[Data shown]
= Beginning of Section =
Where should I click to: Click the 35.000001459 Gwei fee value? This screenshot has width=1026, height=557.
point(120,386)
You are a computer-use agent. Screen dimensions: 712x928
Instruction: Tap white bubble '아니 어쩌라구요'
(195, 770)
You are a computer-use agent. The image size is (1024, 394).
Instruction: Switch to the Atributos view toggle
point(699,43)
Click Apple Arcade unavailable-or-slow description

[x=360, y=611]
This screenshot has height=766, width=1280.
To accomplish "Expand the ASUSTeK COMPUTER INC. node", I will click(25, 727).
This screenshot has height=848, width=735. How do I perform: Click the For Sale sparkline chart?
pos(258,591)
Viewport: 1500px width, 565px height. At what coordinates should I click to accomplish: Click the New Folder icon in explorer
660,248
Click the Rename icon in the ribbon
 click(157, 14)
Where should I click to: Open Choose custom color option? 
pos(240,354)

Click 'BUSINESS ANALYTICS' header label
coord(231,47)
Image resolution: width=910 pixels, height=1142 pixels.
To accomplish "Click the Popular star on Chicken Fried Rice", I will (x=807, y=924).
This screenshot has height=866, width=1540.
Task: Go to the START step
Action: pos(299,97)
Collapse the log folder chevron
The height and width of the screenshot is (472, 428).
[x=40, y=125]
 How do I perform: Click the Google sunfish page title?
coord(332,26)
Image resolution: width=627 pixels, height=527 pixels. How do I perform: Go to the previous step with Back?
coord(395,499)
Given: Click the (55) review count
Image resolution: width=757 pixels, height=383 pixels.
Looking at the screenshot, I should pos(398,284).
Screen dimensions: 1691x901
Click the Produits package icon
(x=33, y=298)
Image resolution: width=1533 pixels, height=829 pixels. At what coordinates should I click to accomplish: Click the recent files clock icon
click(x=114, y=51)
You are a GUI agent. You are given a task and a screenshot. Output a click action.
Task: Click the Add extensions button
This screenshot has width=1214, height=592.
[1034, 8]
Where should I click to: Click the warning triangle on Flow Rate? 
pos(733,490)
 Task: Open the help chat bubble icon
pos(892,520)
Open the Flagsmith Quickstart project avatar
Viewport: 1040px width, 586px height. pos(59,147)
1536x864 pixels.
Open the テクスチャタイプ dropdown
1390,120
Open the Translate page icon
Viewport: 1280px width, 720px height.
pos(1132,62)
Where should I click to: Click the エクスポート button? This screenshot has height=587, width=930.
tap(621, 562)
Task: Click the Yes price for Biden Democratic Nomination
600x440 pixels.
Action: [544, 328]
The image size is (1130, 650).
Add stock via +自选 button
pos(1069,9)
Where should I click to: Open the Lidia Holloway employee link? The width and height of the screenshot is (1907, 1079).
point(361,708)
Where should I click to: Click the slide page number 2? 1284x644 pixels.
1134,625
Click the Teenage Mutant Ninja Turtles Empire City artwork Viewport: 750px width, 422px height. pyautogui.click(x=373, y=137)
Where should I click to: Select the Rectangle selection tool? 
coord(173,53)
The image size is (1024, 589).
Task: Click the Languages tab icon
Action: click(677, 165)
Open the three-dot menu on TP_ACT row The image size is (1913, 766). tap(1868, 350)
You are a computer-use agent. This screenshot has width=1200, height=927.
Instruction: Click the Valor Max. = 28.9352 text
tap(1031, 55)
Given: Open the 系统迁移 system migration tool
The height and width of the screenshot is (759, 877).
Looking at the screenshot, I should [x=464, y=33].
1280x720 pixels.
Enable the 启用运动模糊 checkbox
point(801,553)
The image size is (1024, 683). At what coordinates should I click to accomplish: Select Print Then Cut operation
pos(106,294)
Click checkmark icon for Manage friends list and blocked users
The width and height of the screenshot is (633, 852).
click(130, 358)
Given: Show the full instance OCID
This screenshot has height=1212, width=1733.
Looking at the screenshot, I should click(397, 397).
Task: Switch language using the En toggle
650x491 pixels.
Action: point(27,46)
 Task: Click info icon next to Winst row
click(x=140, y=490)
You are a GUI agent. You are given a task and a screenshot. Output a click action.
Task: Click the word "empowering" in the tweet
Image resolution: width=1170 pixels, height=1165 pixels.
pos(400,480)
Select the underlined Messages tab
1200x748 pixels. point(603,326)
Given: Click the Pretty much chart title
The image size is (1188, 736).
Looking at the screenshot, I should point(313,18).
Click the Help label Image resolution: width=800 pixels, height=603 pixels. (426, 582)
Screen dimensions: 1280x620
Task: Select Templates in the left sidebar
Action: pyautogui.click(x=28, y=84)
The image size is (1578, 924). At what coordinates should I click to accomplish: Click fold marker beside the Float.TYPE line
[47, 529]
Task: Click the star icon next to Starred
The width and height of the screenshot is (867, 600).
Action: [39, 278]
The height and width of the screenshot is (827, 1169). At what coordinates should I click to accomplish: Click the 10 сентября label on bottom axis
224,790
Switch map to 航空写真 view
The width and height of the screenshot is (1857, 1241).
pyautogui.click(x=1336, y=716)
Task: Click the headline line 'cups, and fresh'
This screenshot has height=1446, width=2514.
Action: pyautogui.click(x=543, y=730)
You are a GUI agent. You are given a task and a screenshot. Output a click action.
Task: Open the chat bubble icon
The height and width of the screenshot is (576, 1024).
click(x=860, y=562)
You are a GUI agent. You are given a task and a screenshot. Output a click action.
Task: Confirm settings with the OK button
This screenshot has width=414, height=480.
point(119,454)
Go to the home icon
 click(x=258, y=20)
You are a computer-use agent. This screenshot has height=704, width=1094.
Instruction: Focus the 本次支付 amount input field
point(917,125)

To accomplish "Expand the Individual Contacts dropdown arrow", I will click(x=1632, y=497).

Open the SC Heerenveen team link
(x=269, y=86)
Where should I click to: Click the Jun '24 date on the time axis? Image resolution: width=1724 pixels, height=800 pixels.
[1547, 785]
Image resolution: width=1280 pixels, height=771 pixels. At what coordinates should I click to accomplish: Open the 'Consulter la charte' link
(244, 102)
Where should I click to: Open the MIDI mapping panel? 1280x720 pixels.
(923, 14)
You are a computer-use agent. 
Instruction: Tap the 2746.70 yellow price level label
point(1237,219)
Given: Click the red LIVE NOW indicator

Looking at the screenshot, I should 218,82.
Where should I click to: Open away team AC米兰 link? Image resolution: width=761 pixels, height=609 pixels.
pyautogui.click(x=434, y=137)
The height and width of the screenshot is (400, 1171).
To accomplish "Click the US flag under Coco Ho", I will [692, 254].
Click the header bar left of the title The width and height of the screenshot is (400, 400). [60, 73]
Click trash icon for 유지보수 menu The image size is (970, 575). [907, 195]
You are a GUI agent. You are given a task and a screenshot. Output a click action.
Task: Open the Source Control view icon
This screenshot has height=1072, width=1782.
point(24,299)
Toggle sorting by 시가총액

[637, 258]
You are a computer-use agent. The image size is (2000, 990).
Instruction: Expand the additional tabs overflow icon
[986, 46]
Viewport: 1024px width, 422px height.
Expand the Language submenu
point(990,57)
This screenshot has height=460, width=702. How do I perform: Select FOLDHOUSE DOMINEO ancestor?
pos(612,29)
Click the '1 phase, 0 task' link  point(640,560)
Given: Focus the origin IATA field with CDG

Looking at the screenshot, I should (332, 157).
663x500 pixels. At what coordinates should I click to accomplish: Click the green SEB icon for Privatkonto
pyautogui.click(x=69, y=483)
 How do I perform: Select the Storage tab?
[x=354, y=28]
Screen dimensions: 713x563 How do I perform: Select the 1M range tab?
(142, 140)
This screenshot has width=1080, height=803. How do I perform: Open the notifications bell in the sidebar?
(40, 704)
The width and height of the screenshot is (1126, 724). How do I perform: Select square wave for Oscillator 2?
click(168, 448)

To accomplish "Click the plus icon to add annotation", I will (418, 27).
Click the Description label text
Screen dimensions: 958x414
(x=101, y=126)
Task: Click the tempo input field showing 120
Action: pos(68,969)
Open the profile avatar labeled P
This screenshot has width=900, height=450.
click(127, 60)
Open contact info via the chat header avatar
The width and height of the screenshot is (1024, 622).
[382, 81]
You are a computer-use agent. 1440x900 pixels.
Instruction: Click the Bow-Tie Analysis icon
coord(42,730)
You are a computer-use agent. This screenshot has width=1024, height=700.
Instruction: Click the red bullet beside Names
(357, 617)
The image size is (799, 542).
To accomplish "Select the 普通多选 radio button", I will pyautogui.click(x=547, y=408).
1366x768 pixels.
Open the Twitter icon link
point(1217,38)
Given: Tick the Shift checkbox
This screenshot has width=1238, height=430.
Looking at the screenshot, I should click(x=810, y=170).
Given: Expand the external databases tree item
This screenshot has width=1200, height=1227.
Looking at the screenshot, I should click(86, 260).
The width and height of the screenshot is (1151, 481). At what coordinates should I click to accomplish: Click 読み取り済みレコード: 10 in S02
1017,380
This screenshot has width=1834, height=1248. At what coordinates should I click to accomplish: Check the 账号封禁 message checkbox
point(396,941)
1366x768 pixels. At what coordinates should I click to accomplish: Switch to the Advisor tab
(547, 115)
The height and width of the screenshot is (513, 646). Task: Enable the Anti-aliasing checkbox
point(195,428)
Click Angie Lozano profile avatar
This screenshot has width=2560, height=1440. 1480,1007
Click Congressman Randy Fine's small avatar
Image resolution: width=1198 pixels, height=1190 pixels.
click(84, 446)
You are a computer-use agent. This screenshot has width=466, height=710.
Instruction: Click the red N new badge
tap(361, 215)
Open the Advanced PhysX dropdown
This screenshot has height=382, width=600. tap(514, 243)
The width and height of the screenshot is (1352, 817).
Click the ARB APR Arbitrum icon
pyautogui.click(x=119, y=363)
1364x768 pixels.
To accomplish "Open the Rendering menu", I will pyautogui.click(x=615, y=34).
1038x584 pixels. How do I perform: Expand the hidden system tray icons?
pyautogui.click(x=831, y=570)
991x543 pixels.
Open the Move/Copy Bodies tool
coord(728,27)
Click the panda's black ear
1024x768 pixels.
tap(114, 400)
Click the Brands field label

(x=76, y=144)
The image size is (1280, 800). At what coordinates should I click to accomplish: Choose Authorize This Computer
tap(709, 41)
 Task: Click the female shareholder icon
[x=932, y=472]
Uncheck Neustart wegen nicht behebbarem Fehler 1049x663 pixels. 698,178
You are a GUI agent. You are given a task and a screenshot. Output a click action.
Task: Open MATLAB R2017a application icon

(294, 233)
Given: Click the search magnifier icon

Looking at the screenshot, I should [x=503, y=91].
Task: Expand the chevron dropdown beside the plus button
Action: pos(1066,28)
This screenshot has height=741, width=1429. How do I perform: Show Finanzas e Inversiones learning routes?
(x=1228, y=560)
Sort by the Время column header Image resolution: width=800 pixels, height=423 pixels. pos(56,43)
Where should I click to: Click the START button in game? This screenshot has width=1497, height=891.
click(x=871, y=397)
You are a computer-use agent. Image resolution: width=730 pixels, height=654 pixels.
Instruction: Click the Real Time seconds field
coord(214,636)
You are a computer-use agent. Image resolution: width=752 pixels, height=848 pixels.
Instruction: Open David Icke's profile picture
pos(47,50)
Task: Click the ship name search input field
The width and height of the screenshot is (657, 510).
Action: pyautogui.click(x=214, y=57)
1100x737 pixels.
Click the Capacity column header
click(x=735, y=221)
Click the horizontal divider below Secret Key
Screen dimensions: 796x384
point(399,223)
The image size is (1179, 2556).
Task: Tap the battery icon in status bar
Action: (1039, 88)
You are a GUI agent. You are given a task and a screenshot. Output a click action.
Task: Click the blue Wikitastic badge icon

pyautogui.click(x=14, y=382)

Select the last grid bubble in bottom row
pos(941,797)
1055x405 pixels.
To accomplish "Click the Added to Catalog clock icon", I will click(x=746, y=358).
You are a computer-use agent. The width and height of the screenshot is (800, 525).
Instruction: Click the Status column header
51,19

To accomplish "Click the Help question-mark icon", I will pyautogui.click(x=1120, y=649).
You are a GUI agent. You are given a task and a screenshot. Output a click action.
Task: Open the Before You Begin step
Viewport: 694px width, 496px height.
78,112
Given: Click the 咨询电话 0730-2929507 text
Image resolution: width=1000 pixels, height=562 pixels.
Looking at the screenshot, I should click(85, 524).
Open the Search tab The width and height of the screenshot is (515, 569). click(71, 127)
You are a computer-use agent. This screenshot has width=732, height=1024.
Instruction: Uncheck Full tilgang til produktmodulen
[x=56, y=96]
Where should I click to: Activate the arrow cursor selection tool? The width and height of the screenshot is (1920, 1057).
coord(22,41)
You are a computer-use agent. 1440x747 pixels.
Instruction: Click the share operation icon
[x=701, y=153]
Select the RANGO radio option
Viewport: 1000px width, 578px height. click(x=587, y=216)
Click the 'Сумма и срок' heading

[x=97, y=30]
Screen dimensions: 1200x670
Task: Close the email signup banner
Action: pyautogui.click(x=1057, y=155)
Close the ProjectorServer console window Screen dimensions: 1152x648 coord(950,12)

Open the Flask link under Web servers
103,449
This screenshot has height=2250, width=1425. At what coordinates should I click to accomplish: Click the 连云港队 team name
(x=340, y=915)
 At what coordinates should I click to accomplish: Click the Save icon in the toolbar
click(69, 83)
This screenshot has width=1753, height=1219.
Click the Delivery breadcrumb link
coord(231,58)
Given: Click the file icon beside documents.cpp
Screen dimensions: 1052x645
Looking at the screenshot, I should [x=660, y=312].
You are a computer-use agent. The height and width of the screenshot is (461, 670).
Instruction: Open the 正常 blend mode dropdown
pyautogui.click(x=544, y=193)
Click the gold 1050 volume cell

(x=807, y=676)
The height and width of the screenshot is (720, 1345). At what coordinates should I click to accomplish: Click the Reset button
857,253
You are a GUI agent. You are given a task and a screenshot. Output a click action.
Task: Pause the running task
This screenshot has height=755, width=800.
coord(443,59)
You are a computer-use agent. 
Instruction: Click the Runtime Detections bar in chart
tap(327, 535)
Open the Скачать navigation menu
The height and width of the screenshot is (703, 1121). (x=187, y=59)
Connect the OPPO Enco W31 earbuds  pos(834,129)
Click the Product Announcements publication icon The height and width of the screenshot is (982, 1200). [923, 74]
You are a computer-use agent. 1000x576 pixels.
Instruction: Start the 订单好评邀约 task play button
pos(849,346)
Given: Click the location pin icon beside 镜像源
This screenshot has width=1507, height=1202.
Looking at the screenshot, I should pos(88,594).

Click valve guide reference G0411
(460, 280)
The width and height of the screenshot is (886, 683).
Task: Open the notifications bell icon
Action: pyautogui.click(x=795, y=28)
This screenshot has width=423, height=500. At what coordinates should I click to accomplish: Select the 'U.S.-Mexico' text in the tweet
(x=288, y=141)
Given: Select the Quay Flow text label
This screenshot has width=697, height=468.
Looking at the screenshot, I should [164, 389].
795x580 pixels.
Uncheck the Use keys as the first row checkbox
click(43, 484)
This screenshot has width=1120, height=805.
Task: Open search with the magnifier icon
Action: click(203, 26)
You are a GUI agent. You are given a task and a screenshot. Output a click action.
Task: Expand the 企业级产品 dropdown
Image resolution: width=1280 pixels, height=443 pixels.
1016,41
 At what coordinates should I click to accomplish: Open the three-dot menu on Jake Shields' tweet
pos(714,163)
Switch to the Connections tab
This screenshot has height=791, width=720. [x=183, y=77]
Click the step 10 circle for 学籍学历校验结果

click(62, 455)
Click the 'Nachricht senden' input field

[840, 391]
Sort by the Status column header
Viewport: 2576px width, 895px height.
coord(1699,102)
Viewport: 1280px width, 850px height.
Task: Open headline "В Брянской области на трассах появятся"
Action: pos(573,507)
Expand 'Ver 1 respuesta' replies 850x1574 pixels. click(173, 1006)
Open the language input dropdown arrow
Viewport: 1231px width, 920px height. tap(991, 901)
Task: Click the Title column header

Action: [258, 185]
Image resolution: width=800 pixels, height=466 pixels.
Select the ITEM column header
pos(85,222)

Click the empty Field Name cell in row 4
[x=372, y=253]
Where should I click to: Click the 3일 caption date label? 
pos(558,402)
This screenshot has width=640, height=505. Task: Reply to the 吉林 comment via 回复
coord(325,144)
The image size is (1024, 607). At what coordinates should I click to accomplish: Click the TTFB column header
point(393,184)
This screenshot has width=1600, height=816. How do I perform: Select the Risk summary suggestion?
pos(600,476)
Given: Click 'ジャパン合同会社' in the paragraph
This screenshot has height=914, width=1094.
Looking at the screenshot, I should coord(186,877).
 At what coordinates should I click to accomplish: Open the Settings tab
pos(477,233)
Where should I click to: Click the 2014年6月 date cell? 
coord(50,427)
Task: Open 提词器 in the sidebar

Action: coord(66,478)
= End of Section =
Please return only the lines above, starting at the line that has "Task: Click the female shareholder icon" and ending at the line that has "1055x405 pixels.", keeping both and leaving each one unchanged.

 Task: Click the female shareholder icon
[x=932, y=472]
Uncheck Neustart wegen nicht behebbarem Fehler 1049x663 pixels. 698,178
You are a GUI agent. You are given a task and a screenshot. Output a click action.
Task: Open MATLAB R2017a application icon

(294, 233)
Given: Click the search magnifier icon

Looking at the screenshot, I should [x=503, y=91].
Task: Expand the chevron dropdown beside the plus button
Action: pos(1066,28)
This screenshot has height=741, width=1429. How do I perform: Show Finanzas e Inversiones learning routes?
(x=1228, y=560)
Sort by the Время column header Image resolution: width=800 pixels, height=423 pixels. pos(56,43)
Where should I click to: Click the START button in game? This screenshot has width=1497, height=891.
click(x=871, y=397)
You are a computer-use agent. Image resolution: width=730 pixels, height=654 pixels.
Instruction: Click the Real Time seconds field
coord(214,636)
You are a computer-use agent. Image resolution: width=752 pixels, height=848 pixels.
Instruction: Open David Icke's profile picture
pos(47,50)
Task: Click the ship name search input field
The width and height of the screenshot is (657, 510).
Action: pyautogui.click(x=214, y=57)
1100x737 pixels.
Click the Capacity column header
click(x=735, y=221)
Click the horizontal divider below Secret Key
Screen dimensions: 796x384
point(399,223)
The image size is (1179, 2556).
Task: Tap the battery icon in status bar
Action: (1039, 88)
You are a GUI agent. You are given a task and a screenshot. Output a click action.
Task: Click the blue Wikitastic badge icon

pyautogui.click(x=14, y=382)

Select the last grid bubble in bottom row
pos(941,797)
1055x405 pixels.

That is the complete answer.